What the exercise asks ▸ Please return the lines of the data below, word for word, from the first line through the line containing "Task: Click the Temperatura (C,somb.) title".

The data ▸
----------------------------------------

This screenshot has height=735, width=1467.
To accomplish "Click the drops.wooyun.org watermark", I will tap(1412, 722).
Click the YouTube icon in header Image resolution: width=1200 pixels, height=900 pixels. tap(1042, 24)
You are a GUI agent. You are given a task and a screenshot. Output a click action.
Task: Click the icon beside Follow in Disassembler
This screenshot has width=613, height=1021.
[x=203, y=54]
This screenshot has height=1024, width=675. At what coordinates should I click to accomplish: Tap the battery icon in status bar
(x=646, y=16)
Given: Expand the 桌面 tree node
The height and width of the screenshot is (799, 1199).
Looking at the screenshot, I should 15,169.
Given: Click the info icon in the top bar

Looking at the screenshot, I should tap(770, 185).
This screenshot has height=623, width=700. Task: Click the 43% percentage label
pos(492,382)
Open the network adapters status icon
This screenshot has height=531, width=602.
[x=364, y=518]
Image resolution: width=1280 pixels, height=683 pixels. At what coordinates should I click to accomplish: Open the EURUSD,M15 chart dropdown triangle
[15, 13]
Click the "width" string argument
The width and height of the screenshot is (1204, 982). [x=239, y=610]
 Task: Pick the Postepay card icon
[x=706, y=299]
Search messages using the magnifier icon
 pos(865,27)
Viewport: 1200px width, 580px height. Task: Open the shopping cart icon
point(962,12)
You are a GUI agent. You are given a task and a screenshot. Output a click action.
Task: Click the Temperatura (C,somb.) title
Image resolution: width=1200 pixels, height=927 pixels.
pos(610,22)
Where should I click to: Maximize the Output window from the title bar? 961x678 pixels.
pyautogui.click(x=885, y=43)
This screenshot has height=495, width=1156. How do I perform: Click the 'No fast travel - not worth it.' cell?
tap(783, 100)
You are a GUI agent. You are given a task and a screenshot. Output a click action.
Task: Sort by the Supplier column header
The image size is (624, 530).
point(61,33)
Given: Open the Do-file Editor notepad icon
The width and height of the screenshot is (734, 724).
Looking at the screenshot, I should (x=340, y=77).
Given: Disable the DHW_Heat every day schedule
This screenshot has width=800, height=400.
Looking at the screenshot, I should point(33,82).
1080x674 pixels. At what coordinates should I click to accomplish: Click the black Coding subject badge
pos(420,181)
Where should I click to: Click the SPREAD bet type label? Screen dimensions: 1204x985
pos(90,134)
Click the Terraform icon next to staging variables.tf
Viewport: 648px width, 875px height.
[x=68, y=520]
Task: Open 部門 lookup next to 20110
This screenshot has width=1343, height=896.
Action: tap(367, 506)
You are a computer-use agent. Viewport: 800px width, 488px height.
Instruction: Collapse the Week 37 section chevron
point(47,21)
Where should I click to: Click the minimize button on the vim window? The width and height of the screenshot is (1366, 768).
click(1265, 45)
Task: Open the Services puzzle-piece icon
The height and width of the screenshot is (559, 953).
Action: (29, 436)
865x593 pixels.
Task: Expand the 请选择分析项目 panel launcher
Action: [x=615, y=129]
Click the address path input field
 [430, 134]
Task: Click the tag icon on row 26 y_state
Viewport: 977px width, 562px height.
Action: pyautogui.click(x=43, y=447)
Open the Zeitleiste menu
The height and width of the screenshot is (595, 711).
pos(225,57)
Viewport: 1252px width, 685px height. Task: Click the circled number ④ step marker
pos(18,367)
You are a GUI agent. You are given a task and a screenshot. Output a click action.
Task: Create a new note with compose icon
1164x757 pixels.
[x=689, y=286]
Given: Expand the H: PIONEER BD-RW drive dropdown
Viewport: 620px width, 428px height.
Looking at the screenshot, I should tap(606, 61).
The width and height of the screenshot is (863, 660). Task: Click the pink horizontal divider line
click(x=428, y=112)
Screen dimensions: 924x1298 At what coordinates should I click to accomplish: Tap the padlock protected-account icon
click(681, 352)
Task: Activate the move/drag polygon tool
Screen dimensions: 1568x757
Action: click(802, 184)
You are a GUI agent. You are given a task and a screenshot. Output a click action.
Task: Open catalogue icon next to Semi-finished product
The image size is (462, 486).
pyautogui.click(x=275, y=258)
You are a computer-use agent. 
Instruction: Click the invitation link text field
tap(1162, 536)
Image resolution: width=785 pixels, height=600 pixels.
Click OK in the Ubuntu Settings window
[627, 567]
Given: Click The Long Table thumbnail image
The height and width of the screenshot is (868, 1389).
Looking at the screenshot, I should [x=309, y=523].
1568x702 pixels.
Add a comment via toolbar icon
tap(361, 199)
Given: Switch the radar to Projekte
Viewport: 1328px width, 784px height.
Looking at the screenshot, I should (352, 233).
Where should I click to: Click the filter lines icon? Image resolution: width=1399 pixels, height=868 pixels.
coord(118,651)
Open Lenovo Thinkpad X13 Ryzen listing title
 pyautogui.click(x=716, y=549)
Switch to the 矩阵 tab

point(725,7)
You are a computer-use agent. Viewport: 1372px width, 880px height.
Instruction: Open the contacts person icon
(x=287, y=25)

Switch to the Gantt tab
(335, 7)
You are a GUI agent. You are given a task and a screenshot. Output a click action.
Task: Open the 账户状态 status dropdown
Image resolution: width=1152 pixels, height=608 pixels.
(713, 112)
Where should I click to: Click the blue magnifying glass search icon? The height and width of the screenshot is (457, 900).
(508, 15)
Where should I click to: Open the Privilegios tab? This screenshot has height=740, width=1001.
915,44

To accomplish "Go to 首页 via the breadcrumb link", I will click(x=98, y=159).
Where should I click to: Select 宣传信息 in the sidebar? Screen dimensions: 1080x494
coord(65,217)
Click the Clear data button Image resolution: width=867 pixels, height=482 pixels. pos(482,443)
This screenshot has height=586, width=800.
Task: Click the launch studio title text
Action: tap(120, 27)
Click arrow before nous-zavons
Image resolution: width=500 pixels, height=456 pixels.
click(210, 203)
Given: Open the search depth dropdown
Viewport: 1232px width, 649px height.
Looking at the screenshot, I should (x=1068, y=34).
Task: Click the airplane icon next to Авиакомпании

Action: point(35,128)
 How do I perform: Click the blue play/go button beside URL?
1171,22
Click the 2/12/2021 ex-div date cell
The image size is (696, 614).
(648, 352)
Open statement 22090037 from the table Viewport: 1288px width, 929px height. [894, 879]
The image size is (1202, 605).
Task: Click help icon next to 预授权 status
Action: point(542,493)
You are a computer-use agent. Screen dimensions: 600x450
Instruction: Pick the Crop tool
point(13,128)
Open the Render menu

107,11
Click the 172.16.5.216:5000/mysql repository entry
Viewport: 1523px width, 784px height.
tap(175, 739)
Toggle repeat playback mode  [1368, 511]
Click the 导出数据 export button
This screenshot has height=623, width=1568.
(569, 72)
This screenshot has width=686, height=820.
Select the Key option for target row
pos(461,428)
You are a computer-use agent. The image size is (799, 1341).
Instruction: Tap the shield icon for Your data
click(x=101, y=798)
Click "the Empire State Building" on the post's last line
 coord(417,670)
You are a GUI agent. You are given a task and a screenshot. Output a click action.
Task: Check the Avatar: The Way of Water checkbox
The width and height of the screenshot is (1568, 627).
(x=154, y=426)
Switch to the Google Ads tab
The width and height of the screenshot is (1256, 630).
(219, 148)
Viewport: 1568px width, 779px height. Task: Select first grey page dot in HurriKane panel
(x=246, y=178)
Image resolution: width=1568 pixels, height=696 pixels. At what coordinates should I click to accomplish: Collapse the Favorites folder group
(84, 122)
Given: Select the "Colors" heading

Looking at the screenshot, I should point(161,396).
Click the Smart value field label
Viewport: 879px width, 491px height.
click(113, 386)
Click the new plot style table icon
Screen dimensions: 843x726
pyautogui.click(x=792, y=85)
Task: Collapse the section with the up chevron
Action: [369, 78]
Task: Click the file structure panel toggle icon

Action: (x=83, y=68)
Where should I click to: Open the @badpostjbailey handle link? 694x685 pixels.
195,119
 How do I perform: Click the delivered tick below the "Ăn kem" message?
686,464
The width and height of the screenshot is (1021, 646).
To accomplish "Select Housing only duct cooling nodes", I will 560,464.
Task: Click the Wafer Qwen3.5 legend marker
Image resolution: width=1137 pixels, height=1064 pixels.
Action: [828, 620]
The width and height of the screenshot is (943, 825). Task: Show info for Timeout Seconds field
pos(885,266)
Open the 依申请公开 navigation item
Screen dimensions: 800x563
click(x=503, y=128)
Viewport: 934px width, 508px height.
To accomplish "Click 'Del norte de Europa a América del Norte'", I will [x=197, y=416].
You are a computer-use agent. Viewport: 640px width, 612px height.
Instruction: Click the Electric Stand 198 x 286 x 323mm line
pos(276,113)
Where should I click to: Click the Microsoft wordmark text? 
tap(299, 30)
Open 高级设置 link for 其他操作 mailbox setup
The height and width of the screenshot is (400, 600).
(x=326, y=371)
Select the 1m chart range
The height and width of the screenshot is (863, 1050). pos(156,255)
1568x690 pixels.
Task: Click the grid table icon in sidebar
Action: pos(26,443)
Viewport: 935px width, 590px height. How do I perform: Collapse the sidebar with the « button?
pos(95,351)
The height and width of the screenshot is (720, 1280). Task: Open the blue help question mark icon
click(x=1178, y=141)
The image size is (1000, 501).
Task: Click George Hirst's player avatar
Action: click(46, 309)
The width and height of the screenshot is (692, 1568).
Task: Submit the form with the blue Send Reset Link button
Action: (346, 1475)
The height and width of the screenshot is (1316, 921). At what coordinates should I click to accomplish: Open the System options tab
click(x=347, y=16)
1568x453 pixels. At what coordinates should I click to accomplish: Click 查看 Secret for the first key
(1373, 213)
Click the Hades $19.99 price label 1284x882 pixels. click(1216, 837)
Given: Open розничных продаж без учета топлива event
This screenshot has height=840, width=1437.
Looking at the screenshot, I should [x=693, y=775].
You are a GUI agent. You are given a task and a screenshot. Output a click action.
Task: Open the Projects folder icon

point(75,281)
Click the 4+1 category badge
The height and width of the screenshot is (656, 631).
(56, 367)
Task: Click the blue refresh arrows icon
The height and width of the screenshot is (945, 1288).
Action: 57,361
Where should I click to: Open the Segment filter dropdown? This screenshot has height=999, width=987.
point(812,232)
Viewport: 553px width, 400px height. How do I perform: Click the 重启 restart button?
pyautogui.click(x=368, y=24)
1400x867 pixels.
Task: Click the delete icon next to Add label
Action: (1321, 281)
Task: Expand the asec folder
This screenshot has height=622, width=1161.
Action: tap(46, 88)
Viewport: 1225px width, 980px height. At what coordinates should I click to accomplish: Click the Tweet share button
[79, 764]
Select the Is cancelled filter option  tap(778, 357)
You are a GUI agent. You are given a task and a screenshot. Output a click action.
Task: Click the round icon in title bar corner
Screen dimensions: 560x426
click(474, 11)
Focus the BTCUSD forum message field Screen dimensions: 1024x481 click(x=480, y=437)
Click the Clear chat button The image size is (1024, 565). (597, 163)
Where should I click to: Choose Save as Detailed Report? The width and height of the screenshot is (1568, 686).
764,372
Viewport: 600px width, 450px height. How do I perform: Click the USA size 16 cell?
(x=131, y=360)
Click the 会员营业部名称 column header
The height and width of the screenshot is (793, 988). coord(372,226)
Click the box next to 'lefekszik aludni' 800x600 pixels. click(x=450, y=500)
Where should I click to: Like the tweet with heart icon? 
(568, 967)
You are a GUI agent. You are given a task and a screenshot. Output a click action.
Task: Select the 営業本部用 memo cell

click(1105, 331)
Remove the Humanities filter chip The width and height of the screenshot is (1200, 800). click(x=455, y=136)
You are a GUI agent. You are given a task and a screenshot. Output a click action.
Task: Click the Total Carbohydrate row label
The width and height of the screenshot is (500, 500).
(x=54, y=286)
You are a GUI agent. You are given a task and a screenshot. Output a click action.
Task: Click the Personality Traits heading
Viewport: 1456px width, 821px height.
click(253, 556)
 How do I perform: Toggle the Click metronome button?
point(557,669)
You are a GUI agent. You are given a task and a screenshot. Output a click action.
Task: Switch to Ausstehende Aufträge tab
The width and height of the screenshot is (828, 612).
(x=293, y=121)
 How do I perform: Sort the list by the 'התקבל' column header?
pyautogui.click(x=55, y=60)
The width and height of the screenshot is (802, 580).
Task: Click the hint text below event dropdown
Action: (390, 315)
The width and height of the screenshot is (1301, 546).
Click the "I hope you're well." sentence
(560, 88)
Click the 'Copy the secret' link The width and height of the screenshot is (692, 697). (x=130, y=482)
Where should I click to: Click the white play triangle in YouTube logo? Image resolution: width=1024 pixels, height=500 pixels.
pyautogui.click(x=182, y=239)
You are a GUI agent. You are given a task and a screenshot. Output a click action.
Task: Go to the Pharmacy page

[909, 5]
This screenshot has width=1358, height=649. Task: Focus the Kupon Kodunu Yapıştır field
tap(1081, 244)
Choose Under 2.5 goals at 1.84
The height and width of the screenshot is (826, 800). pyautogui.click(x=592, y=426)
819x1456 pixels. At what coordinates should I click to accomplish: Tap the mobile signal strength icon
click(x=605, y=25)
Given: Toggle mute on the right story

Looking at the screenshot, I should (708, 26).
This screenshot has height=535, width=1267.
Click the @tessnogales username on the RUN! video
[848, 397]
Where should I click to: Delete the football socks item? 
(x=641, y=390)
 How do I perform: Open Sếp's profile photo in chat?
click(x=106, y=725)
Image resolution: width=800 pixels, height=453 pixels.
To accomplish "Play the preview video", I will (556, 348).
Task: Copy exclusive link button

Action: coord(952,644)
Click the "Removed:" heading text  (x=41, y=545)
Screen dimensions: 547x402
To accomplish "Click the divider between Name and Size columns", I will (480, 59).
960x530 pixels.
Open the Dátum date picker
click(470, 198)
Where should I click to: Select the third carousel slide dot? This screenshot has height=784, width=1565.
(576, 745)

----------------------------------------

Task response ▸
This screenshot has height=735, width=1467.
To accomplish "Click the drops.wooyun.org watermark", I will tap(1412, 722).
Click the YouTube icon in header Image resolution: width=1200 pixels, height=900 pixels. tap(1042, 24)
You are a GUI agent. You are given a task and a screenshot. Output a click action.
Task: Click the icon beside Follow in Disassembler
This screenshot has width=613, height=1021.
[x=203, y=54]
This screenshot has height=1024, width=675. At what coordinates should I click to accomplish: Tap the battery icon in status bar
(x=646, y=16)
Given: Expand the 桌面 tree node
The height and width of the screenshot is (799, 1199).
Looking at the screenshot, I should 15,169.
Given: Click the info icon in the top bar

Looking at the screenshot, I should tap(770, 185).
This screenshot has height=623, width=700. Task: Click the 43% percentage label
pos(492,382)
Open the network adapters status icon
This screenshot has height=531, width=602.
[x=364, y=518]
Image resolution: width=1280 pixels, height=683 pixels. At what coordinates should I click to accomplish: Open the EURUSD,M15 chart dropdown triangle
[15, 13]
Click the "width" string argument
The width and height of the screenshot is (1204, 982). [x=239, y=610]
 Task: Pick the Postepay card icon
[x=706, y=299]
Search messages using the magnifier icon
 pos(865,27)
Viewport: 1200px width, 580px height. Task: Open the shopping cart icon
point(962,12)
You are a GUI agent. You are given a task and a screenshot. Output a click action.
Task: Click the Temperatura (C,somb.) title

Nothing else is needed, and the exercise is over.